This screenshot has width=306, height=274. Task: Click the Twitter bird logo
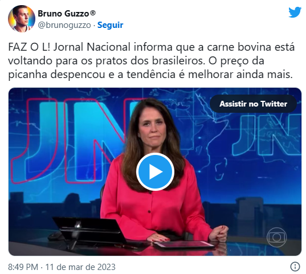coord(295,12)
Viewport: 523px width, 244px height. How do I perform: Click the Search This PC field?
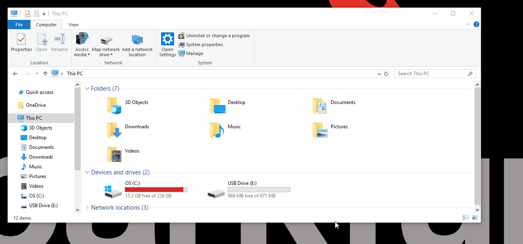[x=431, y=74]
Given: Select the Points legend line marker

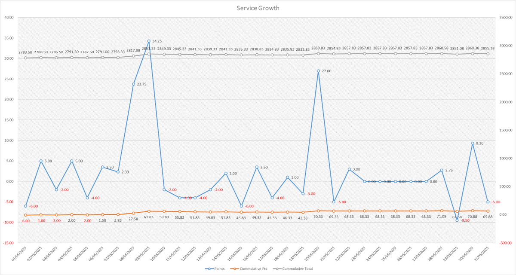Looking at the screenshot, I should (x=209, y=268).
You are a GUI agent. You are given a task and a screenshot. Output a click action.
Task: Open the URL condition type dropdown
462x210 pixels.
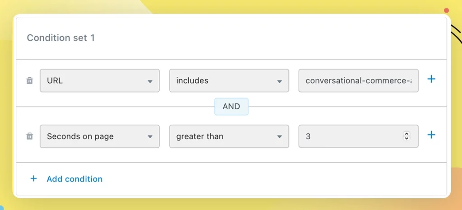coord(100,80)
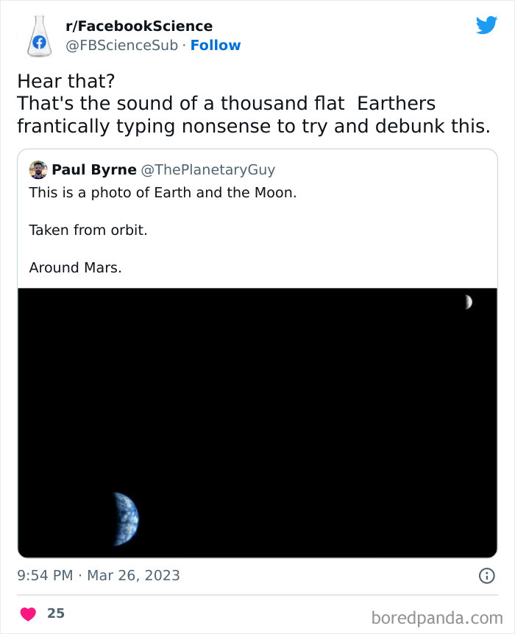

...

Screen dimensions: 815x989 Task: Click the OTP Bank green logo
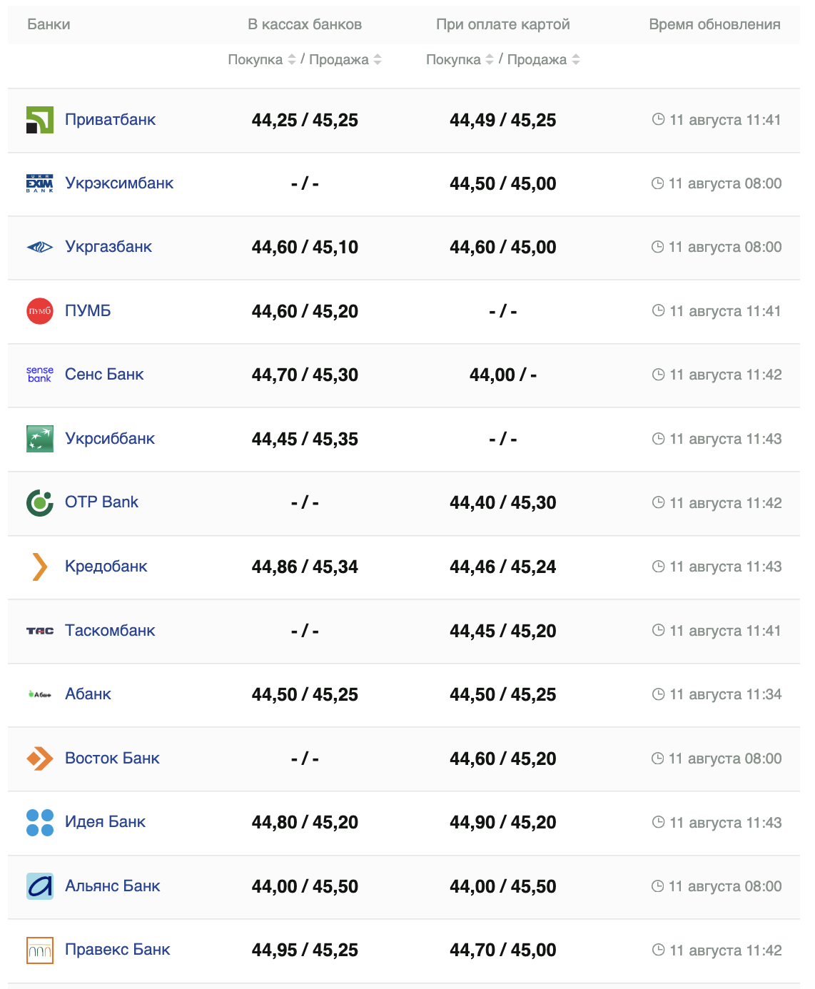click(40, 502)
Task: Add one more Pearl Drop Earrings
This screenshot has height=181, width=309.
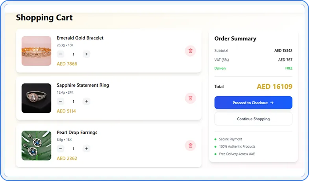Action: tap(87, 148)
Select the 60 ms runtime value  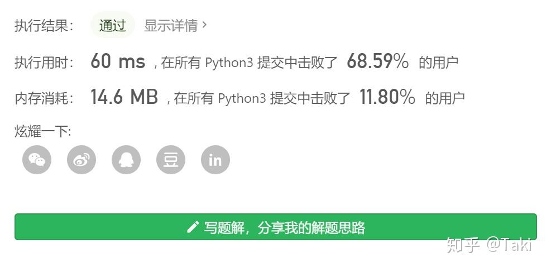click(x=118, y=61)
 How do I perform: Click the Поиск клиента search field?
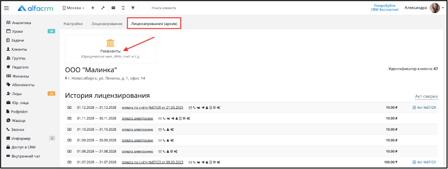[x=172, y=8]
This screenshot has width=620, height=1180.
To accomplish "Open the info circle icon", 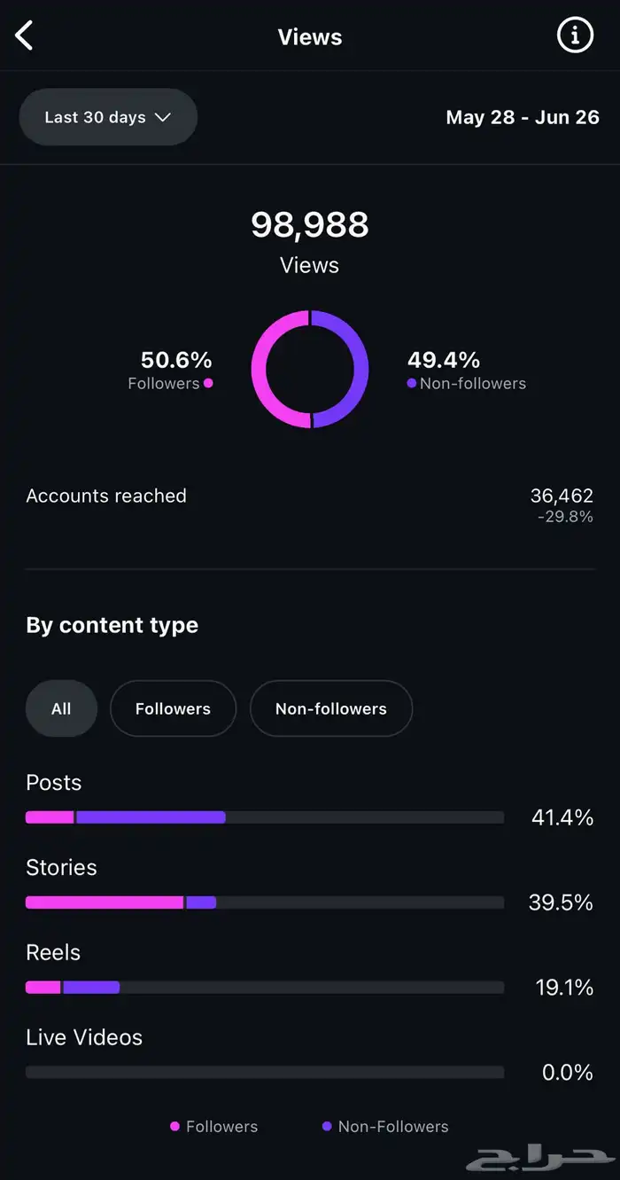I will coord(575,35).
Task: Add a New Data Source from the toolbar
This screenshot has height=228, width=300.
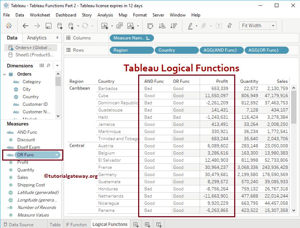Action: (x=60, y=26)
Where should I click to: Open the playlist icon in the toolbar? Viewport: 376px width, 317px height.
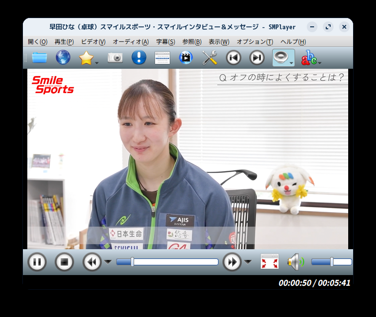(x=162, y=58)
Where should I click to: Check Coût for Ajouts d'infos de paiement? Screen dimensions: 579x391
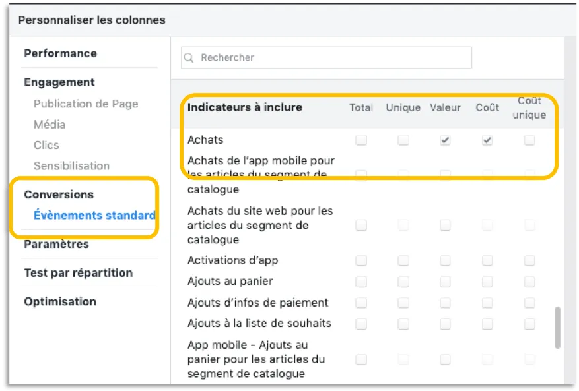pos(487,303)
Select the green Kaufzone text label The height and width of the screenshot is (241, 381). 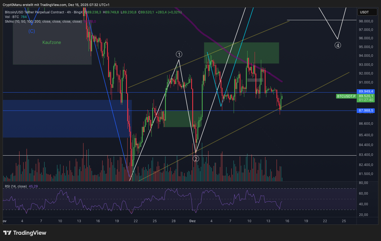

---

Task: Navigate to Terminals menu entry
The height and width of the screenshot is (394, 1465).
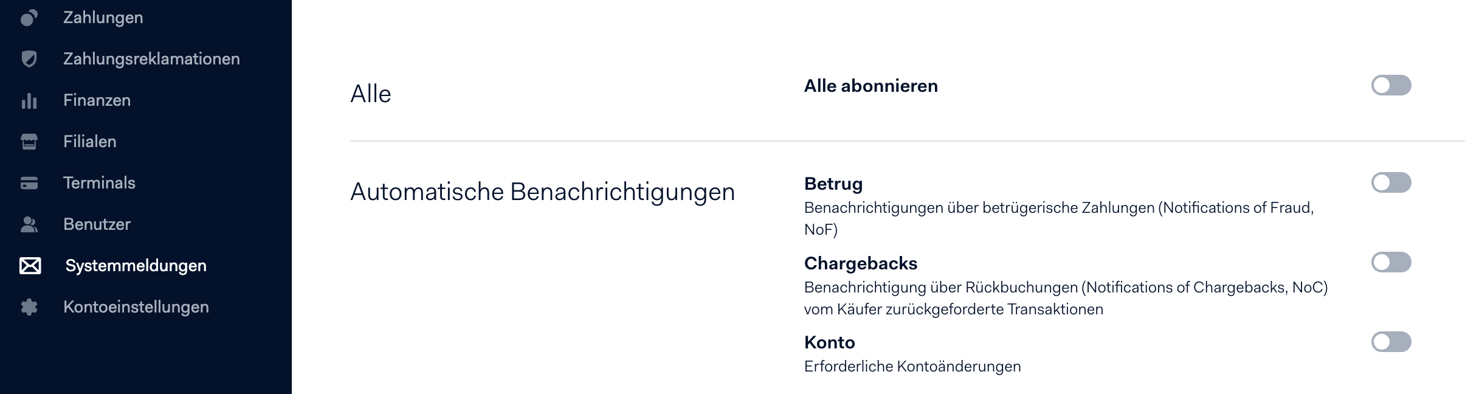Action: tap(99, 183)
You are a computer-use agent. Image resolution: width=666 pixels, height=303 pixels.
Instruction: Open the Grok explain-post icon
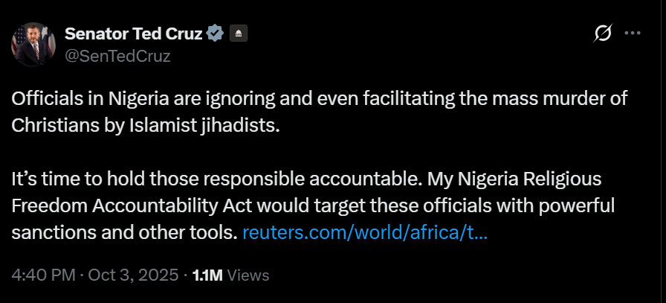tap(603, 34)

• [Instructions to follow]
Reproduce every line of the material above that has the string "agent".

• [Your response]
You are a GUI agent. You are given a task and a screenshot. Output a click action.
You are a computer-use agent. Image resolution: width=666 pixels, height=303 pixels.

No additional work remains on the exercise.